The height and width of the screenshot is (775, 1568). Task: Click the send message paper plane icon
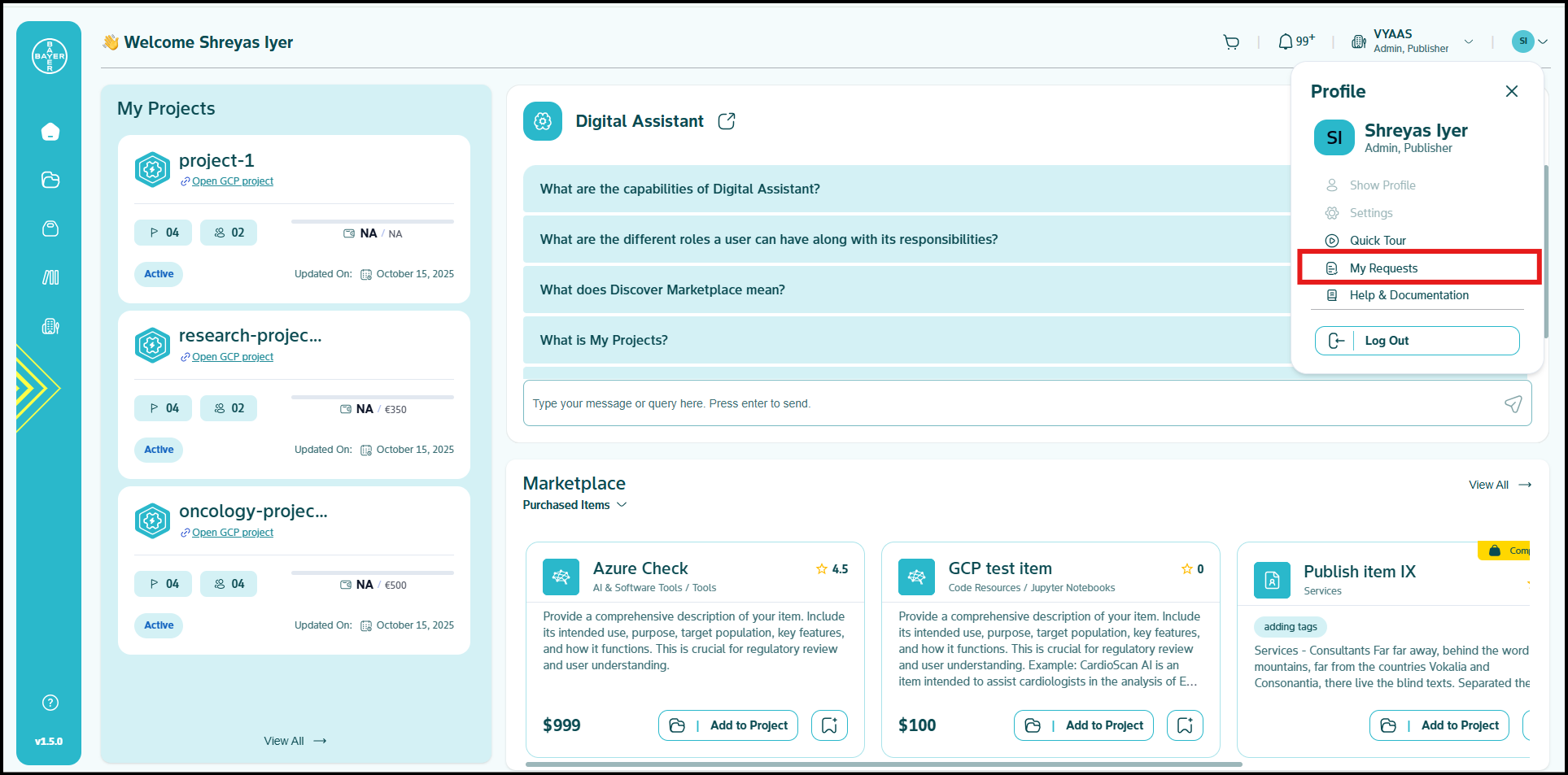click(x=1513, y=404)
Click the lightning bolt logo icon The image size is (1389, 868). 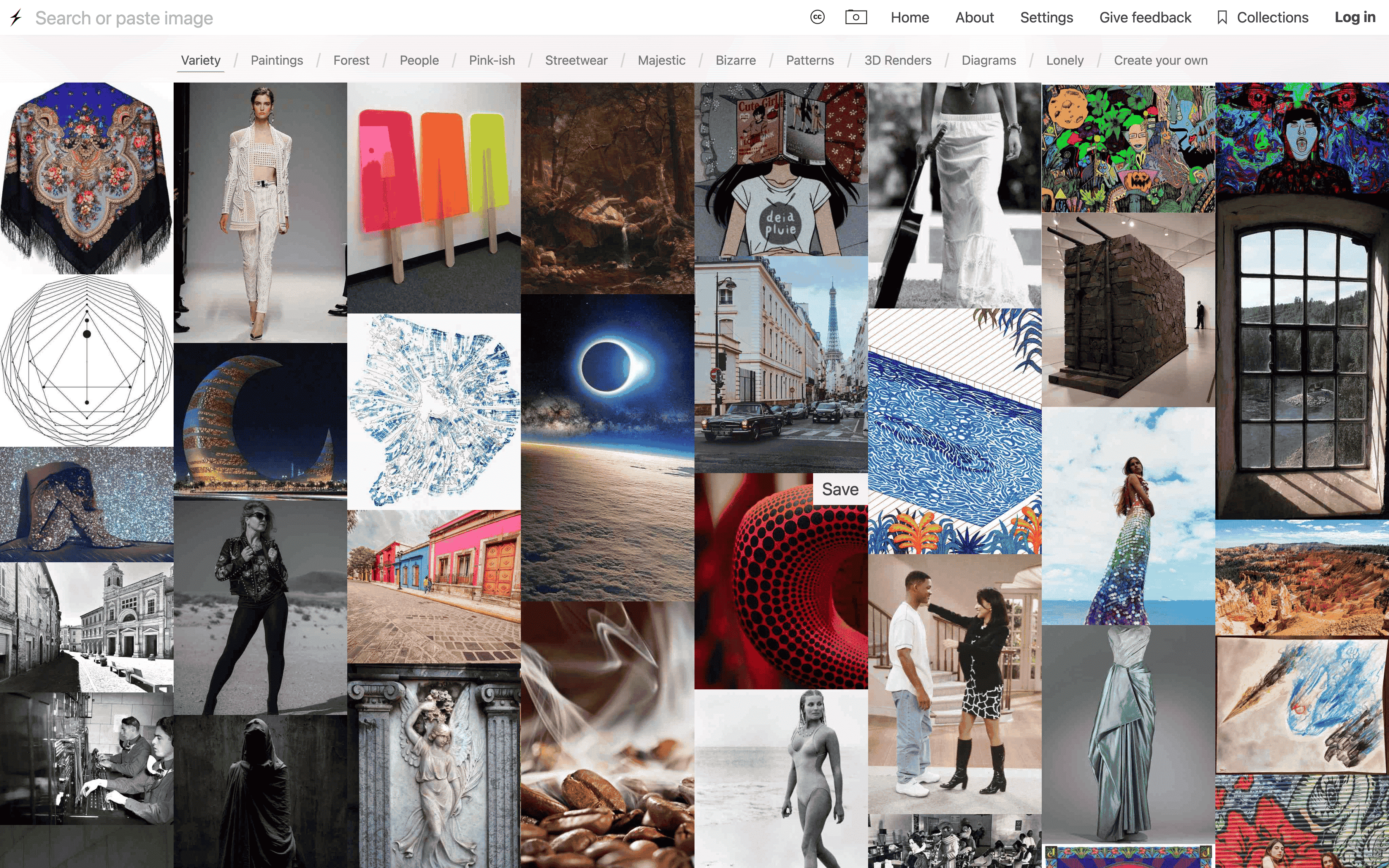16,17
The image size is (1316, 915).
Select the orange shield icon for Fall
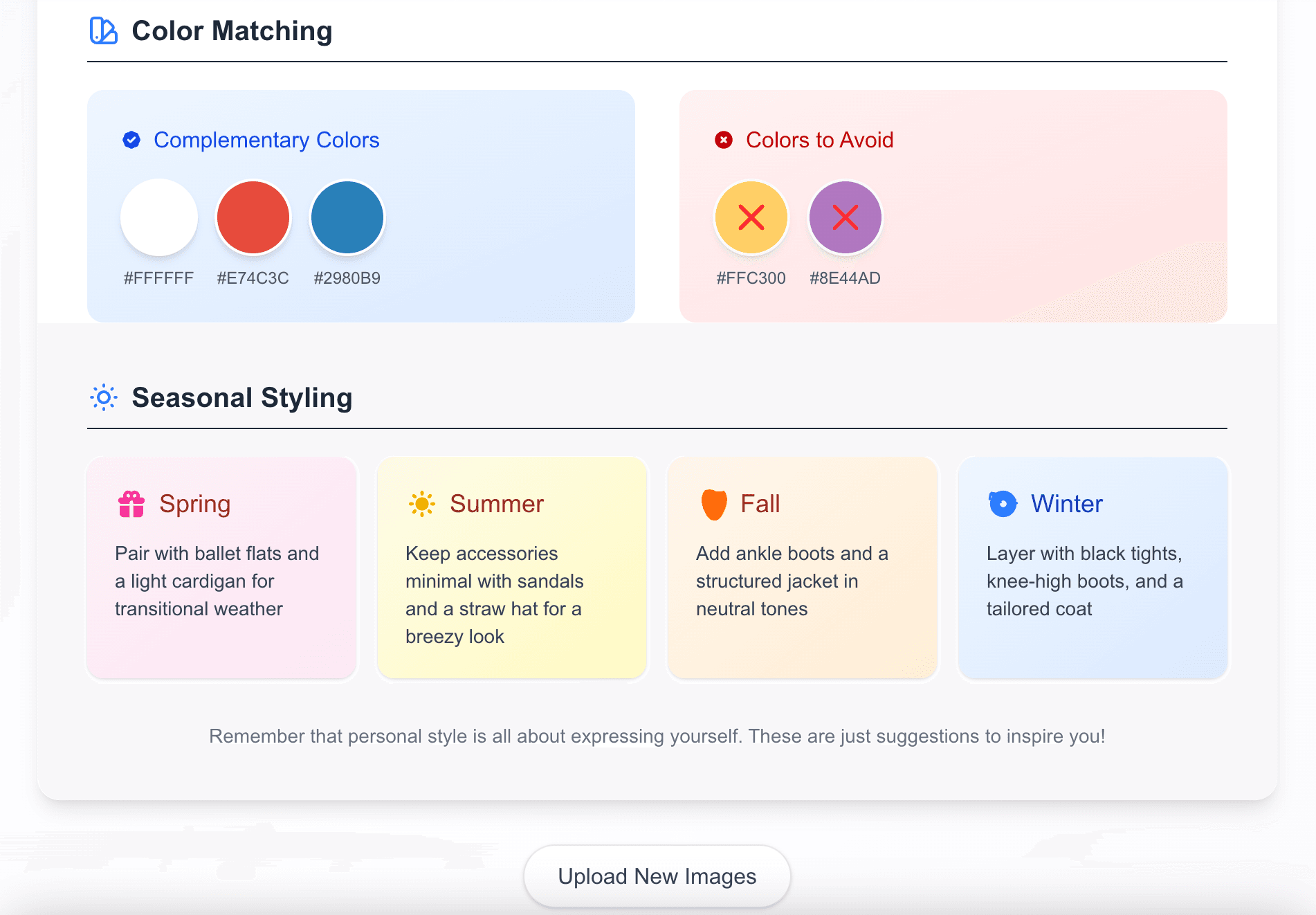pyautogui.click(x=713, y=503)
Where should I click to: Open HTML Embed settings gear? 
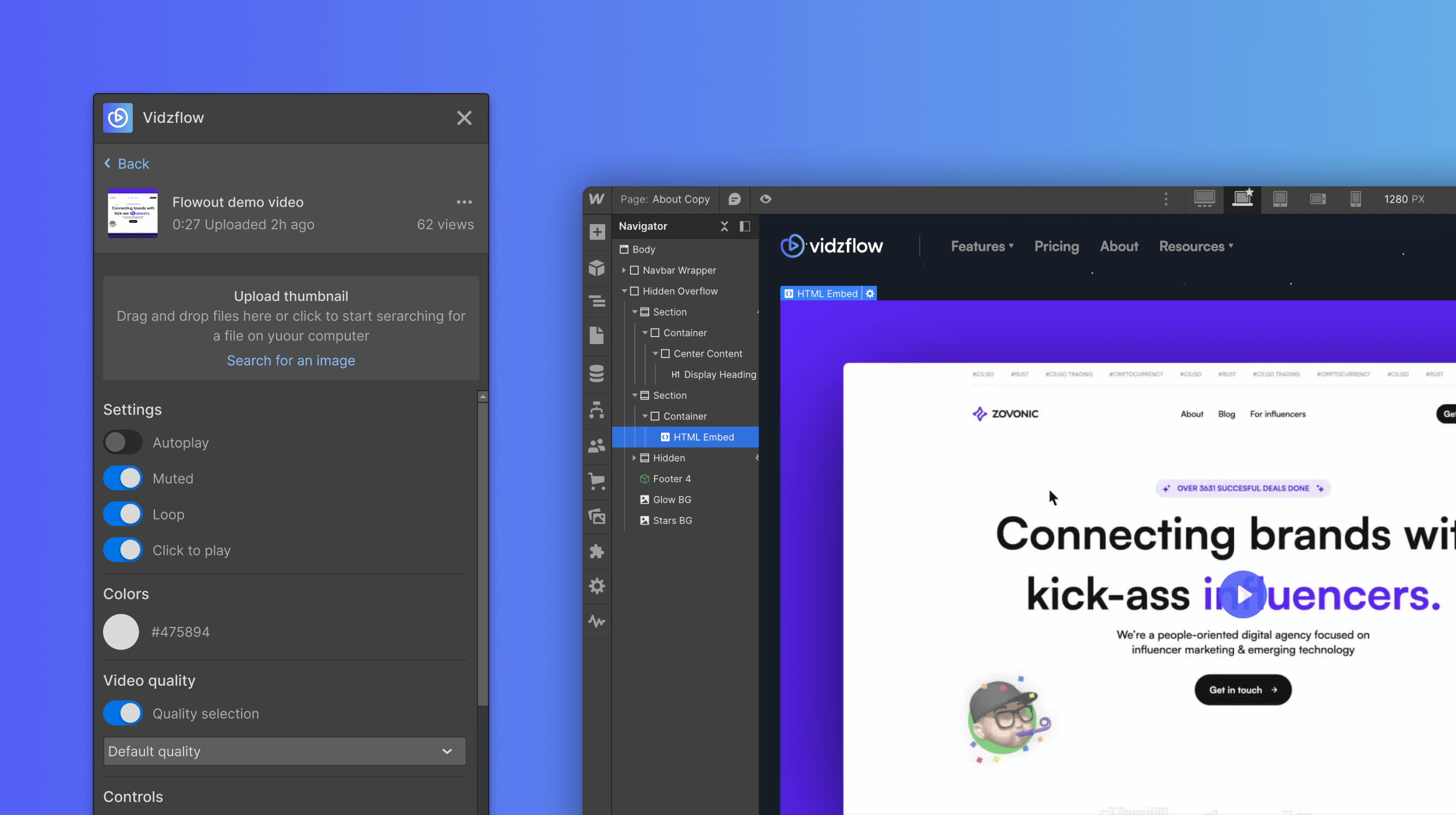(869, 293)

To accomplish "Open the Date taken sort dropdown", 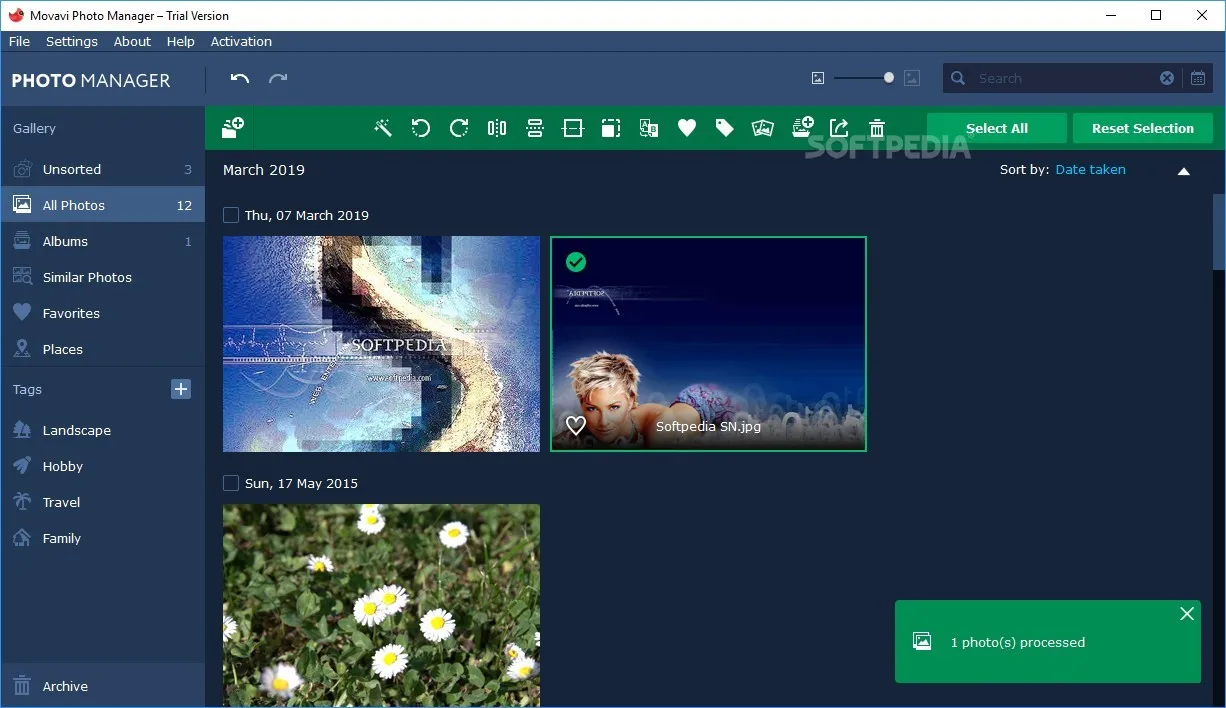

——

## PROBLEM DETAILS
Reproduce the records word for word, starting at the line that contains "Where should I" and continuing through the end of the records. Leave the pictures out.

## THE OUTPUT
Where should I click to: Open HTML Embed settings gear? 
(869, 293)

To accomplish "Open the Date taken sort dropdown", 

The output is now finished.